逆にデメリットは、諸手続きを自分で全ておこなわなければいけないことだ。出品してから売れるまで、かなりの手間と時間がかかる。手間賃分を上回る金額で売れなければ割に合わないところもある。
購入希望者がいつ現れるのか、そもそもいるのかどうかさえわからない。買取店に買取してもらうなら基本的におまかせでも良いが、個人間取引にはかなりの負担があることは覚悟しておかないといけない。
取引相場
フリマアプリ代表のメルカリと、ネットオークション代表のヤフオクで、びらびら簪の取引相場を調べてみた。はっきりと対照的な結果となった。
まずはメルカリをみていこう。ユーザー数が多いためにびらびら簪だけでも数十件の取引があった。ただ、金額的にはそれほど高くなく、平均して1,000円~2,000円といったところだ。気軽に購入しやすい価格帯での取引が活発におこなわれているようだ。
一方のヤフオクはメルカリとはまさに1桁違いで、10,000円を越える価格で落札されているものが10件以上あった。最高は29,000円もの高額での落札だ。珊瑚や純銀などを使い、江戸や明治や大正の職人によってつくられた工芸品といえるようなびらびら簪は、やはり高額で落札されるのだ。
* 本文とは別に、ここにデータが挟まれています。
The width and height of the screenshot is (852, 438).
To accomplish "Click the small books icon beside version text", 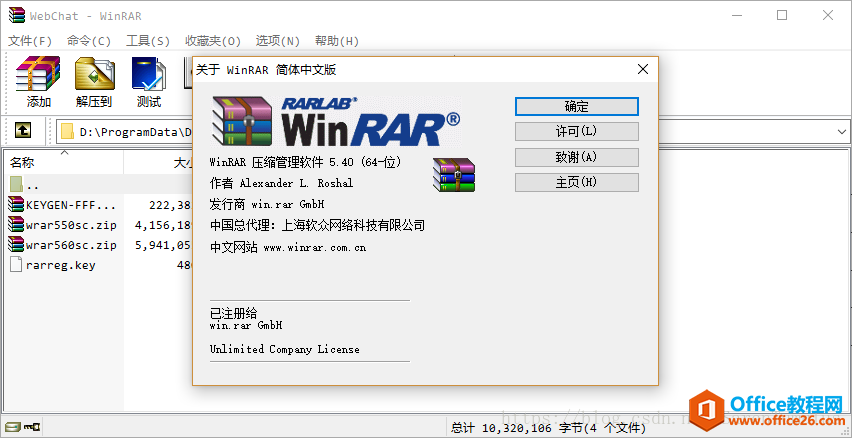I will tap(454, 174).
1,000円程度で落札されているものもあるが、落札額の平均は8,000円程度。メルカリでの取引状況とは明らかに異なっていた。お手持ちのびらびら簪がどのようなタイプに属するのかによって、どちらを利用すべきかが分かれるといえそうだ。
まとめ
びらびら簪を含むかんざしなど和装小物の買取について紹介してきた。和装小物は単独では買取してもらいにくいので、注意が必要だ。かんざしの買値は主に素材と状態で決まる。職人の高度な技術で作られた骨董品・美術品レベルのかんざしが良い状態で残されていれば、高値での買取が期待できるだろう。
査定は無料のところが多いので、まずは査定に出してみよう。専門家に査定してもらえば意外な高値になる可能性もある。査定を依頼する際には、一括査定を利用すれば複数の買取店同士で比較できて便利だ。
個人間取引では、高額になりそうなものはネットオークション、手ごろな価格のものはフリマアプリを利用するとよさそうだ。あまり使用する機会がなく、引き出しの奥にしまわれたままになりがちなかんざしだが、もしそのようなかんざしを持っていることに気付いたら、買取などを検討してみるのも良いだろう。